SELECTED PASSAGE:
----

Dozens of different layers could be stacked to catch photons at all energies, reaching efficiencies better than 70 percent, but too many problems intervene. When crystal lattices differ too much, for example, strain damages the crystals. The most efficient multijunction solar cell yet made -- 30 percent, out of a possible 50 percent efficiency -- has just two layers.

A tantalizing lead

The first clue to an easier and better route came when Walukiewicz and his colleagues were studying the opposite problem -- not how semiconductors absorb light to create electrical power, but how they use electricity to emit light.

"We were studying the properties of indium nitride as a component of LEDs," says Walukiewicz. In light-emitting diodes and lasers, photons are emitted when holes recombine with electrons. Red-light LEDs have been familiar for decades, but it was only in the 1990s that a new generation of wide-band gap LEDs emerged, capable of radiating light at the blue end of the spectrum.

----

DATASET RECORDS:
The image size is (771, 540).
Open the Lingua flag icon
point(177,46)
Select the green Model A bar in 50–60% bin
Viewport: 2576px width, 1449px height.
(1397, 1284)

----

WORK TO COMPLETE:
[a] In the passage on solar power and semiconductors, how many layers does the most efficient multijunction design yet made have?
[b] Resume the passage on solar power and semiconductors, continuing after its last sentence.

IN RESPONSE:
[a] Two layers.

[b]
The new LEDs were made from indium gallium nitride. With a band gap of 3.4 eV, gallium nitride emits invisible ultraviolet light, but when some of the gallium is exchanged for indium, colors like violet, blue, and green are produced. The Berkeley Lab researchers surmised that the same alloy might emit even longer wavelengths if the proportion of indium was increased.

"But even though indium nitride's band gap was reported to be 2 eV, nobody could get light out of it at 2 eV," Walukiewicz says. "All our efforts failed."

Previously the band gap had been measured on samples created by sputtering, a technique in which atoms of the components are knocked off a solid target by a beam of hot plasma. If such a sample were to be contaminated with impurities like oxygen, the band gap would be displaced.

To get the best possible samples of indium nitride, the Berkeley Lab researchers worked with a group at Cornell University headed by William Schaff, renowned for their expertise at molecular beam epitaxy (MBE), and also with a group at Ritsumeikan University headed by Yasushi Nanishi. In MBE the components are deposited as pure gases in high vacuum at moderate temperatures under clean conditions.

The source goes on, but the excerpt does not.